►
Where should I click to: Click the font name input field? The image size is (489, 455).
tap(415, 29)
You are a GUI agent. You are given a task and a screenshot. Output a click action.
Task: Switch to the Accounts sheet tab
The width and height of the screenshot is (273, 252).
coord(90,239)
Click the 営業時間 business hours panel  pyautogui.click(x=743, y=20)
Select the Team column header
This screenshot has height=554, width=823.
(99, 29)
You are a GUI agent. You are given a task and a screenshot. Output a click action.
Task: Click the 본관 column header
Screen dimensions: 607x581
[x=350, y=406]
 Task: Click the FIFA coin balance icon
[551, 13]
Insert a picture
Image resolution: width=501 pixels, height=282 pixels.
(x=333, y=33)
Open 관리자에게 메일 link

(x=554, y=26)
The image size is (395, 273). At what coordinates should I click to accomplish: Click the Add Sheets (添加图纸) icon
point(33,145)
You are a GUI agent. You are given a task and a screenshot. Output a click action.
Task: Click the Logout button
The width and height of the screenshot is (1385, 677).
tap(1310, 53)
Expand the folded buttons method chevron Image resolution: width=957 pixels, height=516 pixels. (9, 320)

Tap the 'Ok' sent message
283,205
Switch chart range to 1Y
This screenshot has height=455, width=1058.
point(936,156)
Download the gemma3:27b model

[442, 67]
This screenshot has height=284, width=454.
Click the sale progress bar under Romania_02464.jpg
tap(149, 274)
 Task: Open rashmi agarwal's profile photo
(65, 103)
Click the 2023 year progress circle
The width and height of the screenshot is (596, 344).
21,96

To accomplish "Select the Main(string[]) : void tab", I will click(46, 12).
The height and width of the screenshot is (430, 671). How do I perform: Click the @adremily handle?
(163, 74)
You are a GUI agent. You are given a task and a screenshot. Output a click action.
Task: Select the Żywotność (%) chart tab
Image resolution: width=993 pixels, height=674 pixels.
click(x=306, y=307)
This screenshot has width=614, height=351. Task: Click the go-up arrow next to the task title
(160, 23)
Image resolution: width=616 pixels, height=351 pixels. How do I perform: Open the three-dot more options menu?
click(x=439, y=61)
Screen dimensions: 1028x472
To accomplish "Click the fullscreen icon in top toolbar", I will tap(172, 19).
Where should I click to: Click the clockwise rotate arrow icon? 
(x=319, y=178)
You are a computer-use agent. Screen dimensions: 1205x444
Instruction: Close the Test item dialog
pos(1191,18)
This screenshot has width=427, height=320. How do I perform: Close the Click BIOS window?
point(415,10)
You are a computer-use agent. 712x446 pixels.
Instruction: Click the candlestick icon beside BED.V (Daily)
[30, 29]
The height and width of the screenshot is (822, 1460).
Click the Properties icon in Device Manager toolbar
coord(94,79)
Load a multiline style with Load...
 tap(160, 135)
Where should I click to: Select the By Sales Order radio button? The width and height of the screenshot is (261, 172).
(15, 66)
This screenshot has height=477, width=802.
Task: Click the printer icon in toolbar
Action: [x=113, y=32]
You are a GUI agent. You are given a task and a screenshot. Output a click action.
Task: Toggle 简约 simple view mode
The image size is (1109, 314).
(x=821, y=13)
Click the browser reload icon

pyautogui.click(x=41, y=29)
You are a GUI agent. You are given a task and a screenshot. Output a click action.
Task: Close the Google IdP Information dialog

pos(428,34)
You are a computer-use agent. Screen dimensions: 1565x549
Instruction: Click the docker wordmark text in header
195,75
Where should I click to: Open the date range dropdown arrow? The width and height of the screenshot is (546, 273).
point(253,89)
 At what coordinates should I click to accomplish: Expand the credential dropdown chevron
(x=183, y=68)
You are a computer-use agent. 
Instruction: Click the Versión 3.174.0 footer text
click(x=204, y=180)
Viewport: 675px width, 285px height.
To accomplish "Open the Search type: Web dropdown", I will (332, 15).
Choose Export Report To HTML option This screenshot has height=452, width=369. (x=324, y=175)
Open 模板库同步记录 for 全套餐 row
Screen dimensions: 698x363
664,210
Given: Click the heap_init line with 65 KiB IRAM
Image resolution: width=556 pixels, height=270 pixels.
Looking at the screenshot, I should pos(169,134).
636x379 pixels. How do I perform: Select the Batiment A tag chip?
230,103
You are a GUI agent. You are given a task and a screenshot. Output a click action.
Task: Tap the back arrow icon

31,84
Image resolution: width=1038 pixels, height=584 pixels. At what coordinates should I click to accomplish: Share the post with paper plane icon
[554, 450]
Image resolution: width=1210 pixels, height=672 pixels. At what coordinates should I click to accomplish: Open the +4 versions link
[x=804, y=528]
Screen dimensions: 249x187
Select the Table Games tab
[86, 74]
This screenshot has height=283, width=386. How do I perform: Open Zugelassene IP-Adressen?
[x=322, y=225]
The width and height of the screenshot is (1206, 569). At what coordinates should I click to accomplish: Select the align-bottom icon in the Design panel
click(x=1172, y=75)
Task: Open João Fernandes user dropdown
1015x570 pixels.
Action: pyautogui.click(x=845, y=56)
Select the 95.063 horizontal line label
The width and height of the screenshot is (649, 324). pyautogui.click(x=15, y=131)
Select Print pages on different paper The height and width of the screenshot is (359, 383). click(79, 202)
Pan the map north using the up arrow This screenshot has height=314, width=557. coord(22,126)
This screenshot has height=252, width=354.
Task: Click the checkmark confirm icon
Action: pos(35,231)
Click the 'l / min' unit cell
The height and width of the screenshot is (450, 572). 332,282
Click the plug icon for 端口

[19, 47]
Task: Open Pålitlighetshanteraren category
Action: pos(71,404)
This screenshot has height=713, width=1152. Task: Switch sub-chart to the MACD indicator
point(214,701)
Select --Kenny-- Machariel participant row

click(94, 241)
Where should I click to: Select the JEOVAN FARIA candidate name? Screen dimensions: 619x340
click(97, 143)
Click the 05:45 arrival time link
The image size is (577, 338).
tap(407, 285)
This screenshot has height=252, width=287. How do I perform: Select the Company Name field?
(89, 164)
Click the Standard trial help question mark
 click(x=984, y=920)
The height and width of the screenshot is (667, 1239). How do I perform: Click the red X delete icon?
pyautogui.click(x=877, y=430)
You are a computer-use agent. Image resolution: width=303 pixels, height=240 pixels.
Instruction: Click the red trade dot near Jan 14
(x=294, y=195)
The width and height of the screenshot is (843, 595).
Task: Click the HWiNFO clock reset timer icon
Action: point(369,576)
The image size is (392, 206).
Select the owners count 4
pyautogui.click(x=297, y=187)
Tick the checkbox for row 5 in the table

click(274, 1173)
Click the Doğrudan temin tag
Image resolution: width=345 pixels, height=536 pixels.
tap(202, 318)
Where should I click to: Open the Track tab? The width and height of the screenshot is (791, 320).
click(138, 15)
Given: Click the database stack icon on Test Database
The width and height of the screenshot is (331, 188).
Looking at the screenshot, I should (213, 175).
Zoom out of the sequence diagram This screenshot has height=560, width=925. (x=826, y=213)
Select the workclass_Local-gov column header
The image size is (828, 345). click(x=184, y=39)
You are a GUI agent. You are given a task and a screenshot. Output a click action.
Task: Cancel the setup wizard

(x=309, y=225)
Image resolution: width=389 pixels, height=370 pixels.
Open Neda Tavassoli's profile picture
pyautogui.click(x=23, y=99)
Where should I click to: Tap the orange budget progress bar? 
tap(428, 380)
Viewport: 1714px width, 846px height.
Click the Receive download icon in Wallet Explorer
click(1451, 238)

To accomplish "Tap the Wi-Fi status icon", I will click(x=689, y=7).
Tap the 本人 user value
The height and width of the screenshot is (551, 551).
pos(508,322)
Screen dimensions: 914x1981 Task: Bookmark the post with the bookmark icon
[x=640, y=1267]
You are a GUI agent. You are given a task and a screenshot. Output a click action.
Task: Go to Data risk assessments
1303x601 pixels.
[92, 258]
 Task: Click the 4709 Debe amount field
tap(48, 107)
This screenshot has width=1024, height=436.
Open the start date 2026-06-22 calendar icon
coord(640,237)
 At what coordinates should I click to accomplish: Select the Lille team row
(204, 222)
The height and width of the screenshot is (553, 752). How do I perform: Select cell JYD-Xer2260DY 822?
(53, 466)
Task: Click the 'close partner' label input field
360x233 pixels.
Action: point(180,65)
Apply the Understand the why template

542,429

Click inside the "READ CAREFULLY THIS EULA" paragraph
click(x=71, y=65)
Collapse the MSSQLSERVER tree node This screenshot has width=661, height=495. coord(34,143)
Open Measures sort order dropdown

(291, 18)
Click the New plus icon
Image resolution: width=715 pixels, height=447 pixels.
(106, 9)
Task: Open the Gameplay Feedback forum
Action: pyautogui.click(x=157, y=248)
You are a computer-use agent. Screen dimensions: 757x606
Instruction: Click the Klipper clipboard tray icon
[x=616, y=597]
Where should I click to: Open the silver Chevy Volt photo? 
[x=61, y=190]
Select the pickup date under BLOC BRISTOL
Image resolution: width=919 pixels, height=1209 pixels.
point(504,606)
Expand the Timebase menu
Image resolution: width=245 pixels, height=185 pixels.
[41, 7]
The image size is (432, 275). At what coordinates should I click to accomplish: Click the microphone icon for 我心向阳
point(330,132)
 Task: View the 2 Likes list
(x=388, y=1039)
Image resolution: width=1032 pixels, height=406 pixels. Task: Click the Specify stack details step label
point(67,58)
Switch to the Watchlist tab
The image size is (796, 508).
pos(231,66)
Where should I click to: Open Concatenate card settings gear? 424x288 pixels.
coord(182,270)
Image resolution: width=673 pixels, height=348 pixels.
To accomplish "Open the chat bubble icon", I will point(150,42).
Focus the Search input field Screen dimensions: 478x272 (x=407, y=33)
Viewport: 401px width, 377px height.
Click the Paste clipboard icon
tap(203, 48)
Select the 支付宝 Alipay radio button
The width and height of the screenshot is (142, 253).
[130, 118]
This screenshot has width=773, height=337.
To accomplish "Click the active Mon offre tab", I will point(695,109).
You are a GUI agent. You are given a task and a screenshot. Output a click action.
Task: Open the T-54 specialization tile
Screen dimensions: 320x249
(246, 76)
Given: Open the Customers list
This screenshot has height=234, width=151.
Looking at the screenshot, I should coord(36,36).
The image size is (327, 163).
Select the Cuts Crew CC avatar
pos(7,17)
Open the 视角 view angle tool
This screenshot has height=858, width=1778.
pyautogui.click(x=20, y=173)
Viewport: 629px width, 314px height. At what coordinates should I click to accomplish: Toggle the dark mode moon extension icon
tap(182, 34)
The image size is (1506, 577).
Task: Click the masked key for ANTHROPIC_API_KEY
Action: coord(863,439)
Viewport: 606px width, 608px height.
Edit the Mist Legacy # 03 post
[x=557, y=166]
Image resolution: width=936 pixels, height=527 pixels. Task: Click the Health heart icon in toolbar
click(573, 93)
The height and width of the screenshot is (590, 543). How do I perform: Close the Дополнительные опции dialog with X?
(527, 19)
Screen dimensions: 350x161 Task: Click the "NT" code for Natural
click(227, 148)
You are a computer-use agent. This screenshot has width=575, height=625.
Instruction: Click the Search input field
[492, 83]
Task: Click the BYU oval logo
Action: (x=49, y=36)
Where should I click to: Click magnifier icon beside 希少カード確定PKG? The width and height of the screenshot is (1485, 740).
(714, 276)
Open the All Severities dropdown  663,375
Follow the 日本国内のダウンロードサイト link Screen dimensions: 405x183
◄
Reproduce the records above exactly, from the first line through the line containing "Expand the folded", and output nothing else.

Where should I click to: Click the font name input field? The image size is (489, 455).
tap(415, 29)
You are a GUI agent. You are given a task and a screenshot. Output a click action.
Task: Switch to the Accounts sheet tab
The width and height of the screenshot is (273, 252).
coord(90,239)
Click the 営業時間 business hours panel  pyautogui.click(x=743, y=20)
Select the Team column header
This screenshot has height=554, width=823.
(99, 29)
You are a GUI agent. You are given a task and a screenshot. Output a click action.
Task: Click the 본관 column header
Screen dimensions: 607x581
[x=350, y=406]
 Task: Click the FIFA coin balance icon
[551, 13]
Insert a picture
Image resolution: width=501 pixels, height=282 pixels.
(x=333, y=33)
Open 관리자에게 메일 link

(x=554, y=26)
The image size is (395, 273). At what coordinates should I click to accomplish: Click the Add Sheets (添加图纸) icon
point(33,145)
You are a GUI agent. You are given a task and a screenshot. Output a click action.
Task: Click the Logout button
The width and height of the screenshot is (1385, 677).
tap(1310, 53)
Expand the folded buttons method chevron Image resolution: width=957 pixels, height=516 pixels. (9, 320)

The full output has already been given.